In closing statements, prosecutors also accused Memorial of “creating a false image of the USSR as a terrorist state” and said the group “whitewashes and rehabilitates Nazi criminals.”
During a recent meeting with the Presidential Human Rights Council, Vladimir Putin responded to a question about the federal case against International Memorial by pointing out that the group accidentally listed three Nazi combatants among the victims of the Stalinist Terror. Memorial’s executives say the group’s shortage of resources makes such errors possible, and researchers do their best to correct any inaccuracies as quickly as possible.
Memorial’s attorneys deny the Attorney General’s allegations, insisting that there are no legal grounds for the dissolution order. After the verdict was announced on Tuesday, defense lawyers vowed to appeal the decision and to turn to the European Court of Human Rights, if necessary.
The Moscow City Court is scheduled to hear a similar lawsuit against Memorial’s human rights branch tomorrow, on December 29.
In recent weeks, dozens of organizations from across Russia and around the world, as well as politicians, scientists, and cultural figures, have expressed their support for Memorial. The group’s defenders include former Soviet leader Mikhail Gorbachev and Nobel Peace Prize laureate and Novaya Gazeta editor-in-chief Dmitry Muratov.

**Stored data**
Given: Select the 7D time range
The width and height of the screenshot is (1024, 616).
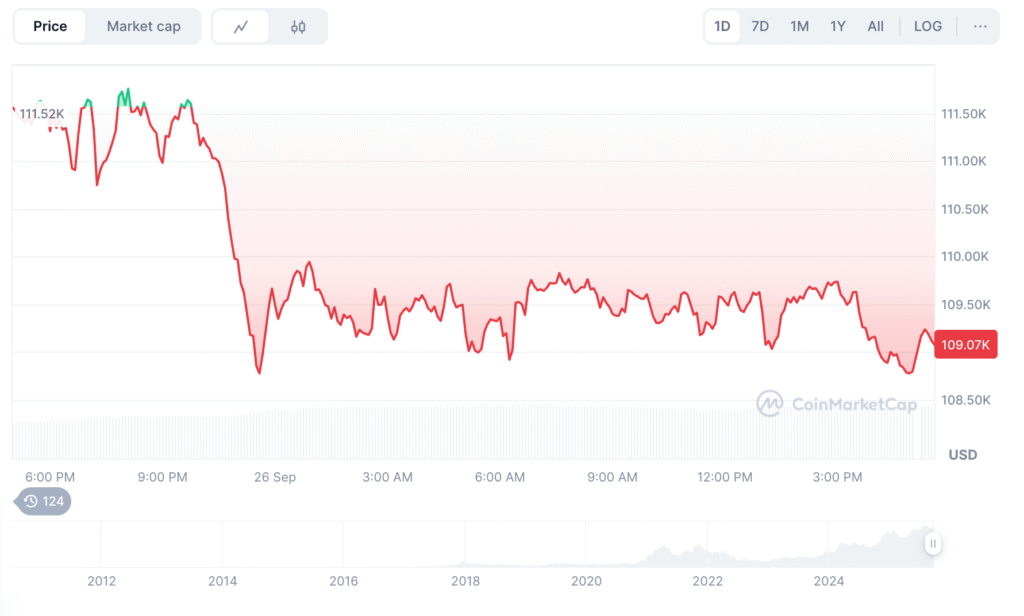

**Directions for this task**
Transcribe everything in the passage on Memorial above, from "The Moscow City" down to "editor-in-chief Dmitry Muratov.".

**Solution below**
The Moscow City Court is scheduled to hear a similar lawsuit against Memorial’s human rights branch tomorrow, on December 29.
In recent weeks, dozens of organizations from across Russia and around the world, as well as politicians, scientists, and cultural figures, have expressed their support for Memorial. The group’s defenders include former Soviet leader Mikhail Gorbachev and Nobel Peace Prize laureate and Novaya Gazeta editor-in-chief Dmitry Muratov.